The Individuals with Disabilities Education Act is United States federal law enacted in 1990 that governs how states and public agencies provide early intervention, special education, and related services to children with disabilities.  In the state of Hawaii, along with similar state-level legislation, it has been implemented in an Early Intervention program for qualifying children.

Early Intervention: for Children Under the Age 3
Early Intervention is a federal and state-mandated program that provides services to support the development of infant and toddlers from birth to three years of age.  In Hawaii, Early Intervention is managed by the Department of Health.

After Age Three
Under current regulations, Early Intervention services cease when a child turns 3 years old.  Instead, Early Intervention children are required on their 3rd birthday to attend a Special Education Preschool that is run by the Hawaii Department of Education.
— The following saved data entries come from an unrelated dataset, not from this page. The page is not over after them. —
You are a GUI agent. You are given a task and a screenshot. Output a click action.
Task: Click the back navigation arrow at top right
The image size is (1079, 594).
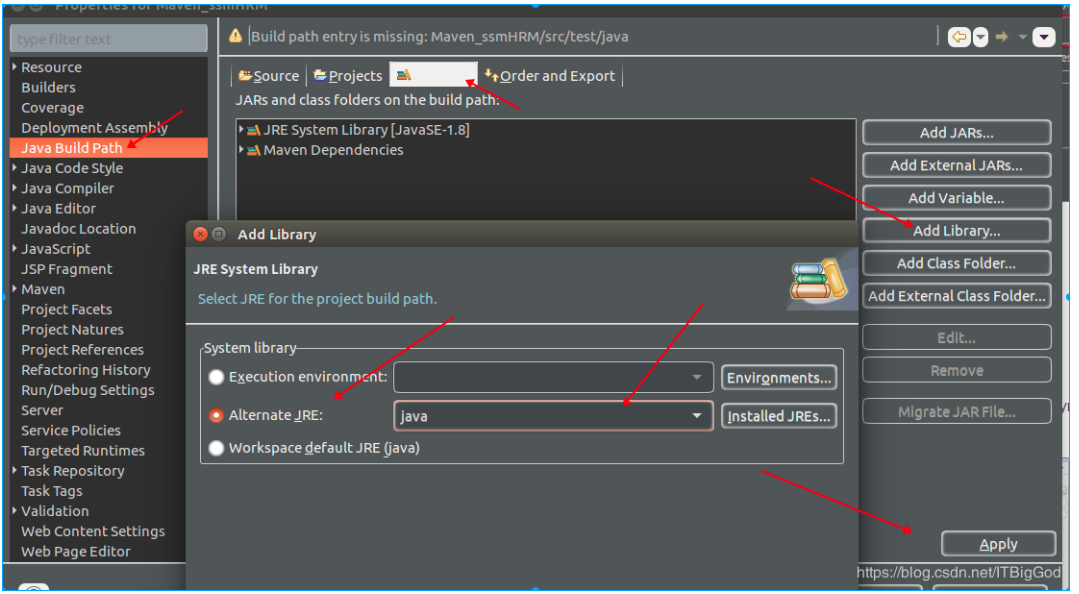(959, 36)
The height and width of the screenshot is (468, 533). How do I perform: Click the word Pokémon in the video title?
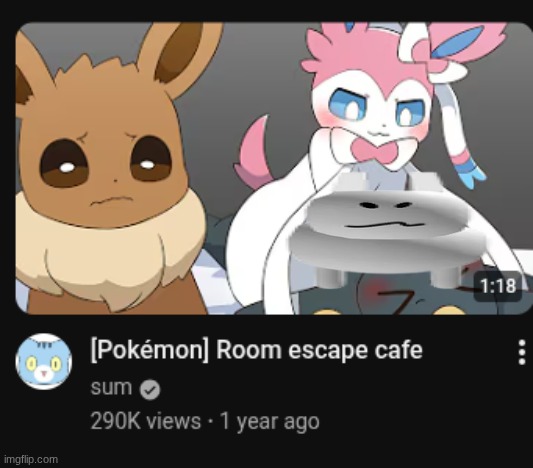click(150, 350)
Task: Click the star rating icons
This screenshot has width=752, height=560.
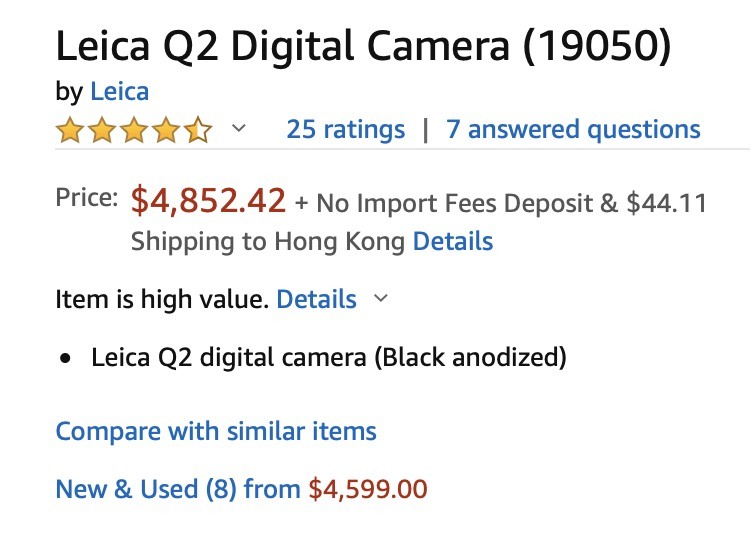Action: tap(134, 130)
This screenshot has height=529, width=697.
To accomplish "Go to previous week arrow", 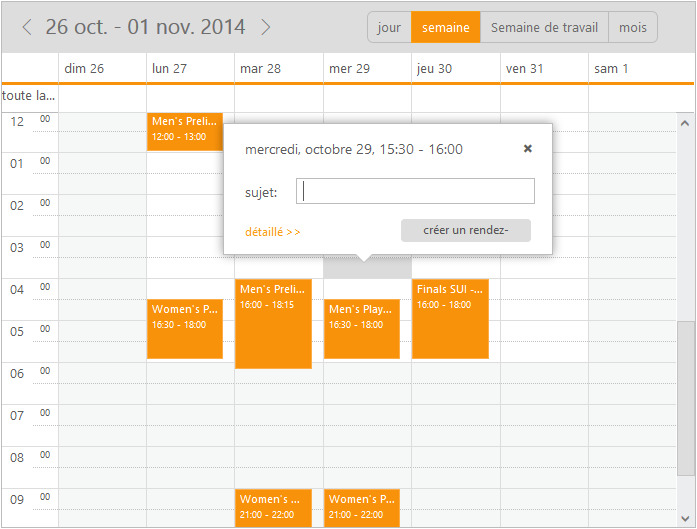I will [x=27, y=27].
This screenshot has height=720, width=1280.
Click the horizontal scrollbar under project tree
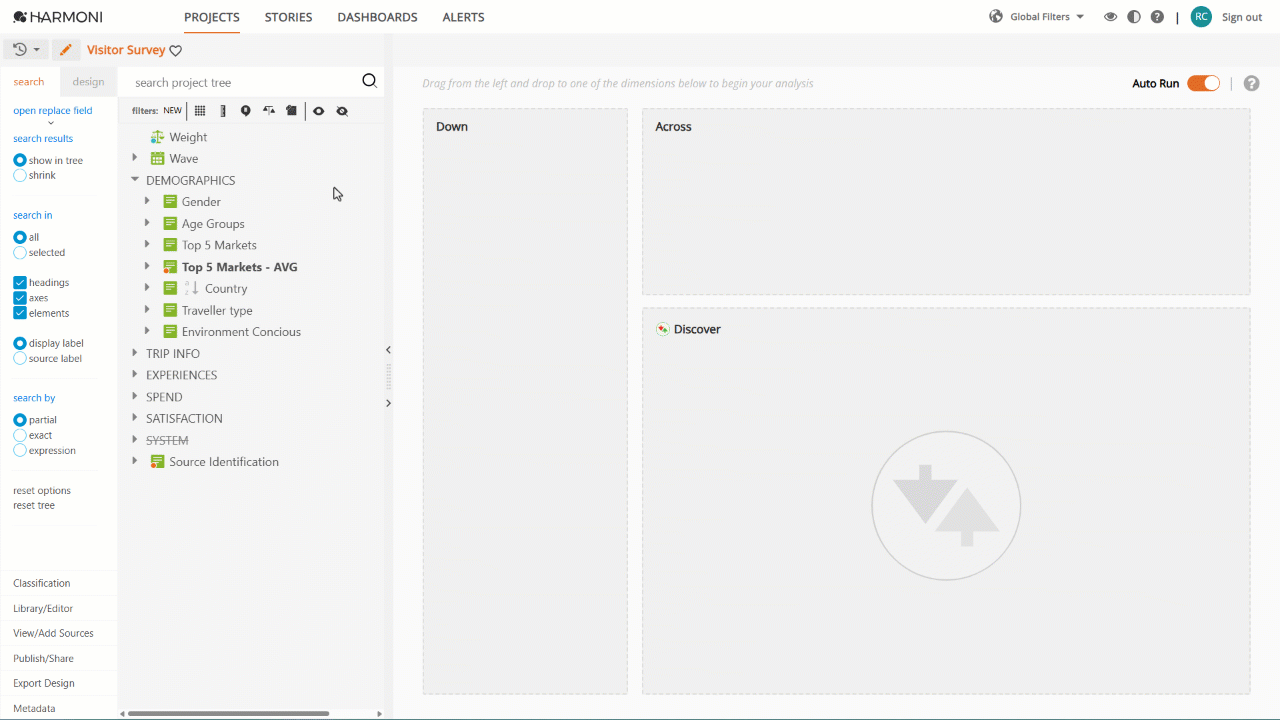click(x=228, y=714)
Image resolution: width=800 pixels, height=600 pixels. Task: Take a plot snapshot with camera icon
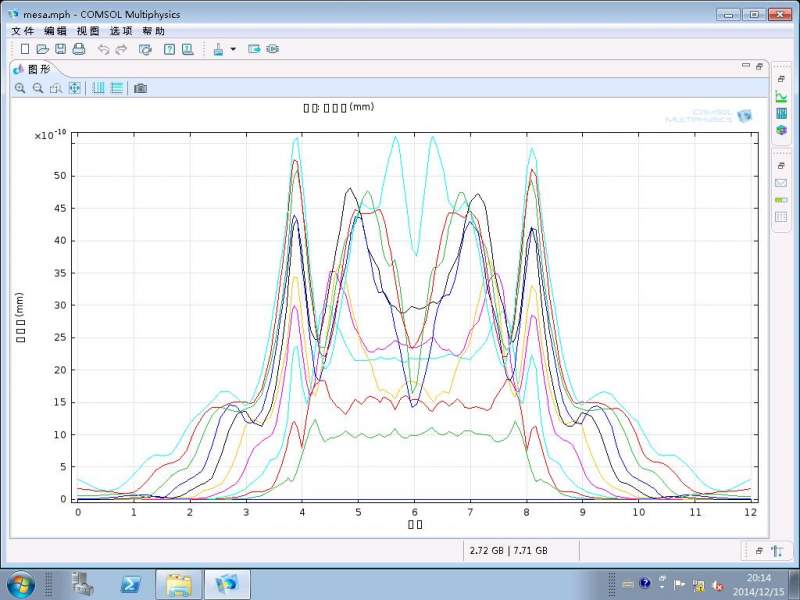(141, 88)
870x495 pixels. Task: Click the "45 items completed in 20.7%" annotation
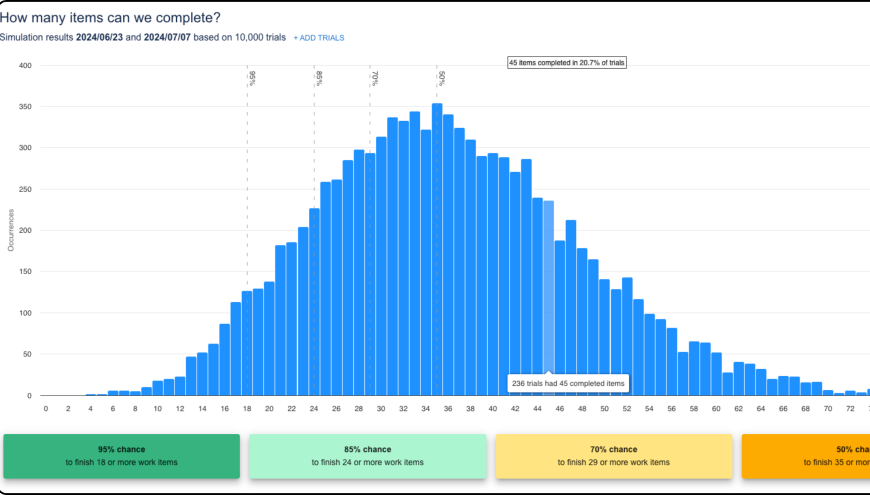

The Individuals with Disabilities Education Act (IDEA) allows States to extend Early Intervention services to eligible children who are between 3 and 5 years of age. This option maximizes parental choice, as it allows each parent to decide which option best meets the educational needs of their disabled child.

The State of Hawaii is considering legislation that would extend Early Intervention services to eligible children who are between 3 and 5 years of age. In 2007, those bills are House Bill 531 and Senate Bill 1176.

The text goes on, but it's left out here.